Fecha: 9 febrero, 2016

La Asociación El Defensor del Paciente considera que el hombre, de 76 años, fue sometido a una prueba innecesaria que le produjo una perforación intestinal que derivó en una infección

La Sección Tercera de la Sala de lo Contencioso Administrativo del Tribunal Superior de Justicia de Castilla y León (TSJCyL) dictó una sentencia que estima el recurso contencioso administrativo, condenando al Sacyl a abonar 80.000 euros, con imposición de costas, a la familia de un paciente de Laguna de Duero que falleció como consecuencia de una perforación intestinal en el Hospital Río Hortega de Valladolid.

Un comunicado de la Asociación El Defensor del Paciente, cuyos Servicios Jurídicos tramitaron el caso a través del letrado Antonio Navarro, apunta que J.L.B.P., lagunero de 76 años de edad, disfrutaba de buena salud general, con antecedentes médicos de poco interés. Era una persona saludable que cuidaba su alimentación y su aspecto físico, practicando deportes y haciendo una vida sana.

Con fecha 18 de septiembre de 2012, el paciente acudió al Centro de Salud de Laguna de Duero después de pasar la noche con fuertes dolores abdominales. Fue atendido y derivado al Hospital Río Hortega (Valladolid). Allí fue diagnosticado de cólico de vesícula e ingresado en el Servicio de Digestivo. El caso no es considerado urgente, por lo que es dado de alta tres días después y se programa intervención no urgente. Los días posteriores el paciente se encontraba perfectamente haciendo vida normal.

Unos días después, el 26 de septiembre de ese año, el hombre fue sometido a una Colangiopancreatografía retrógrada endoscópica (CPRE).

Tras la misma J.L.B.P. comenzó a tener un cuadro de intenso dolor abdominal, abdomen en tabla e inflamado, vómitos, insomnio, deterioro general grave y alarmante, habla con dificultad y casi no puede moverse. No orinó ni defecó desde la prueba. El comunicado del Defensor del Paciente recoge que la doctora lo visitó como cada día por la mañana, pero determinó que el estado del paciente era normal y aunque su aspecto era muy preocupante, el personal sanitario no parecía percibirlo. “El paciente pasó la noche agonizando, siendo sedado por el personal”, añade la asociación.

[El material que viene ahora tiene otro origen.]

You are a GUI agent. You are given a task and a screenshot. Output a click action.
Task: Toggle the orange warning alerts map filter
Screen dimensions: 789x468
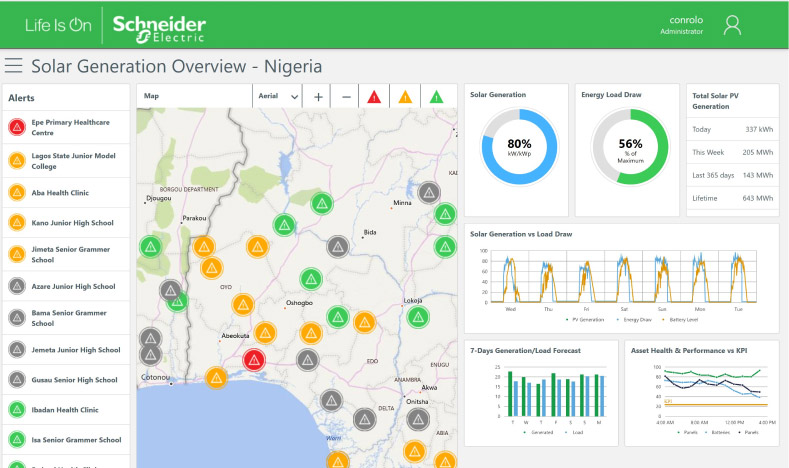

Los servicios médicos decidieron realizarle un TAC, que determinó que J.L.B.P. había sufrido una perforación intestinal durante la CPRE y tenía que ser intervenido inmediatamente a vida o muerte, ya que padece una sepsis muy grave. El paciente superó la intervención quirúrgica, aunque no fue resolutiva puesto que la infección estaba muy extendida y evolucionada. Fue intubado y sedado, se le colocaron drenajes y pasó a Reanimación.

J.L.B.P. pasó varios días en REA, hasta que el 8 de octubre de 2012 un TAC detectó una isquemia en el colon que obligó a una nueva intervención quirúrgica. De nuevo salió intubado y permaneció en la REA hasta la mañana del día 10, cuando falleció.

La Asociación El Defensor del Paciente considera que fue comprensible realizar una CPRE, ya que la normalidad del páncreas y de la vía biliar principal sin hallazgos de litiasis, hacían innecesaria dicha prueba para llevar a cabo la cirugía. “La innecesaria realización de una prueba agresiva, provocó el fallecimiento del paciente cuando estaba más que demostrada la normalidad de la vía biliar y el páncreas tanto por la ecografía y la colangio resonancia”, sentencia.